Translation Tuesday: “Seal” by Sissel Bergfjord

“He had long since resigned himself to a life devoid of eroticism.”

In our final Translation Tuesday showcase for the year, a lugubrious husband finds himself disenchanted with his marriage as his wife relates the tale of her former carefree life to their friends. Sissel Bergfjord’s beautiful story reveals a psychological truth about what remains unspoken in a loveless marriage. In Adrienne Alair’s sensitive and musical translation, a night of drinking turns up more revelations about the protagonist’s interior conflict than he asked for.

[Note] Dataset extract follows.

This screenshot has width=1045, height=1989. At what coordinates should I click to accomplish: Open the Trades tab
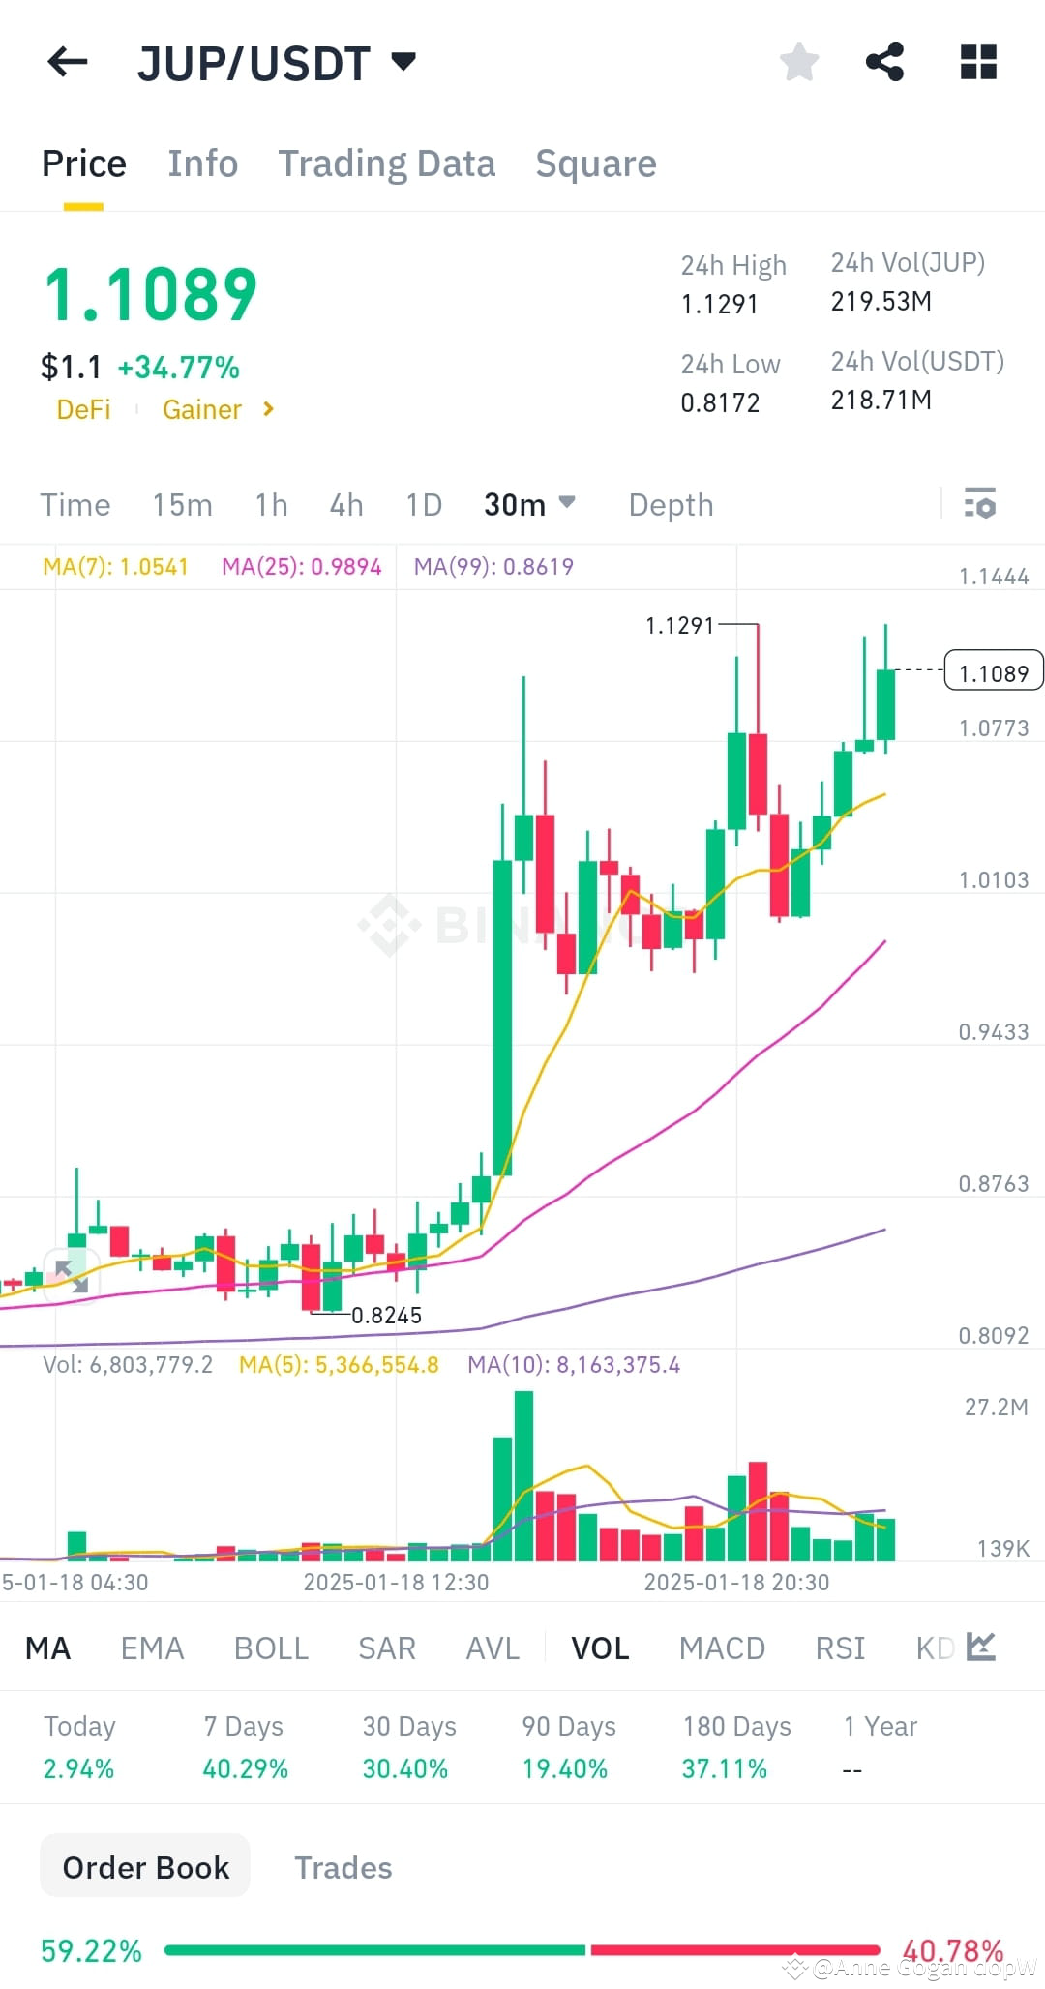point(343,1867)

He didn’t like her when she had been drinking. She wasn’t someone you could say those things about: My wife drinks, or, My wife drinks too much. Tove was above all healthy and sensible, not because she was uptight or tried to proselytize or anything. She was a woman who hardly ever drank, let alone too much. But when she drank, the few times she did, it quickly became too much for him. Like now, as she sat in the yellowish glow of the Poul Henningsen lamp (and how did it look, really, to have a Poul Henningsen lamp hanging in something that resembled a woodshed) at Karen and Bodil’s place, her cheeks flushed, almost glistening, after several glasses of red wine. And now port! Her eyes shone in a way he very rarely witnessed, and that should make him happy; he should have a couple more glasses himself and get in the mood, follow her to the place she was in. Maybe he could even get her so livened up that it could lead to something. He had to admit, though, that this energy, this revitalization and rarely-felt mood of excitement were contagious at first, but then he remembered that he had been disappointed so many times, that he had long since resigned himself to a life devoid of eroticism. 

He could not remember when they had last either made love or talked about the fact that they hadn’t. He had previously tried different tactics to ignite the spark in her: a trip to the opera, a hotel stay with spa treatments and foot massages, a surprise now and then. He had bought thousands of kroner worth of flowers to absolutely no avail. He didn’t even know if she had liked them, the bouquets—carnations, roses, tulips, lilies—she thanked him, smiled, and put them in a vase on the dining table, but he had not had any luck with getting closer to her because of it, and in bed everything remained as it had been for many years. She read from some book before she said goodnight, closed the book and set it on the nightstand, put in her earplugs and turned off the light. 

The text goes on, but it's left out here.